Recent Interesting Science Articles (October 2021)

Decent mix of stuff though all in the life sciences.

  • Easily the most exciting of the lot is the discovery of a new class of programmable DNA modifying systems. In this blog, I have talked many times about CRISPR and how it is a game-changer in enabling easy DNA editing but it is always better to have more than one tool in your toolbox. The acronym for this one is OMEGA, standing for Obligate Mobile Element Guided Activity. This is an RNA-guided DNA-cutting enzyme that originated in bacteria is only about one third the size of the Cas9 protein, which should help make it even more useful. Needless to say this is early days yet and we have no way of knowing if this will eventually be deployed but it is exciting news.

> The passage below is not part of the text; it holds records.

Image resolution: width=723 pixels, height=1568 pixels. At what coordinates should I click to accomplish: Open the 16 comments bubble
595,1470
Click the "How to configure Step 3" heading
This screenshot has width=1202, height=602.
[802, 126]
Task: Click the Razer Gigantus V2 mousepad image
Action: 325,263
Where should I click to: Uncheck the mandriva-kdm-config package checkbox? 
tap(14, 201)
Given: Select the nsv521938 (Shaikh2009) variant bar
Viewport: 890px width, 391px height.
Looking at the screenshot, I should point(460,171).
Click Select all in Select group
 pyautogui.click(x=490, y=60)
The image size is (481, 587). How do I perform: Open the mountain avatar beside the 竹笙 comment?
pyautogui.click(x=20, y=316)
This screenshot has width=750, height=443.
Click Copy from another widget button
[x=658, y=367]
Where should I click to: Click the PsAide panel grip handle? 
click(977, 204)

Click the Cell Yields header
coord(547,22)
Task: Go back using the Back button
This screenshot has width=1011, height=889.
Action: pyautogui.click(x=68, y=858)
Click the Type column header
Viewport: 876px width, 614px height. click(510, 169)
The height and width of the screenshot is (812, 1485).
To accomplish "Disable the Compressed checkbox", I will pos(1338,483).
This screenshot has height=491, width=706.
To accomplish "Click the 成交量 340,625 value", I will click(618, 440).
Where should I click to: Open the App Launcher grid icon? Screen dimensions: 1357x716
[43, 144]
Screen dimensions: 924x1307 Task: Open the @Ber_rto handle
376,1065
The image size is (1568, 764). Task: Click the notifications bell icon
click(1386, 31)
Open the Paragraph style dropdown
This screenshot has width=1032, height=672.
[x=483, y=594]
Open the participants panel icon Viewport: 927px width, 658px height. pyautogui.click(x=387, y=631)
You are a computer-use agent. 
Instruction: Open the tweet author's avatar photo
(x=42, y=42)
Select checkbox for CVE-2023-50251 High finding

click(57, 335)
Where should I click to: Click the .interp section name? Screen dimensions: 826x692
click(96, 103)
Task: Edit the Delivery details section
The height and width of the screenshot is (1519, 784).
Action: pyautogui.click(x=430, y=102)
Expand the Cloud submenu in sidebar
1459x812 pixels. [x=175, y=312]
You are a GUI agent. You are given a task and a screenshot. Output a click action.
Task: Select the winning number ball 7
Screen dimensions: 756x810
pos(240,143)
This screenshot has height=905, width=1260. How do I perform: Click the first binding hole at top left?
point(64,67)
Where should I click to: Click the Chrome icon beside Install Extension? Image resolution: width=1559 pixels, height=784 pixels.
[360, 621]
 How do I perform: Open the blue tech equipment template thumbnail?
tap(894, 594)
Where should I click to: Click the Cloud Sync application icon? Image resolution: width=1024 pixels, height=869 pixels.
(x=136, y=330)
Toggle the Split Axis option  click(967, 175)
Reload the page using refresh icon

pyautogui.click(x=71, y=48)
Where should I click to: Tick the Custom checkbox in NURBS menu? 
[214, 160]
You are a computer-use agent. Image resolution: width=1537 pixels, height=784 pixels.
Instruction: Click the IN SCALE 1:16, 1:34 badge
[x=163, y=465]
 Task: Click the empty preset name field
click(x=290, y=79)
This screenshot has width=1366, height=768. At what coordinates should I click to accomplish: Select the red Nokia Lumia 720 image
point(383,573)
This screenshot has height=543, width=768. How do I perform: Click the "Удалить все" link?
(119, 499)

  • One bit of news that has been all over the net this month is this paper about how quickly some elephants in Mozambique have evolved to lose their tusks as a response to poaching. The elephant population declined by 90% at the height of poaching activity but as the population recovered, more elephants are born tuskless. All of them however are female as the gene responsible for the change is lethal when expressed in male elephants but females can survive the mutation if they receive a non-mutated version of the gene in one of their two X chromosomes. Of interest is how quickly tusklessness increased during the Civil War that enabled widespread poaching and also now that the situation has stabilized female elephants are regaining their tusks as they are after all a useful tool.
  • The next bit of news shouldn’t be much of a surprise but I think it makes for an interesting wake up call. It’s about a survey of wildlife, specifically wild boars and rat snakes, in the Fukushima Exclusion Zone which found no significant adverse health effects in the wildlife despite the exposure of varying levels of relatively low-dose radiation exposure. The team suggests that perhaps people shouldn’t be too fearful of moving back into the area but it goes without saying that health standards for humans and wildlife are very different, and rightly so. To me, this shows as in Chernobyl, that the wildlife is able to bounce back quite well following environmental disasters as the benefits from the simple absence of humans outweigh the adverse effects of the pollution.
  • Finally, and I think this bit will resonate with quite a few people as we have all had to sit through the sales pitch at opticians’ shops, we have a paper about a randomized controlled trial that aims to determine how helpful blue-blocking lenses really are. This is a straightforward and simple experiment involving participants wearing glasses who were all led to believe that they were using such lenses and assigned to various computer tasks. Afterwards they tried to measure the eye strain experienced by the participants and found no significant difference between those actually using the blue-blocking lenses and those who weren’t. One possible objection is that the period of time under study, two hours of computer use, is relatively short but this isn’t the first time that objections have been raised that these lenses are an expensive add-on of doubtful benefit.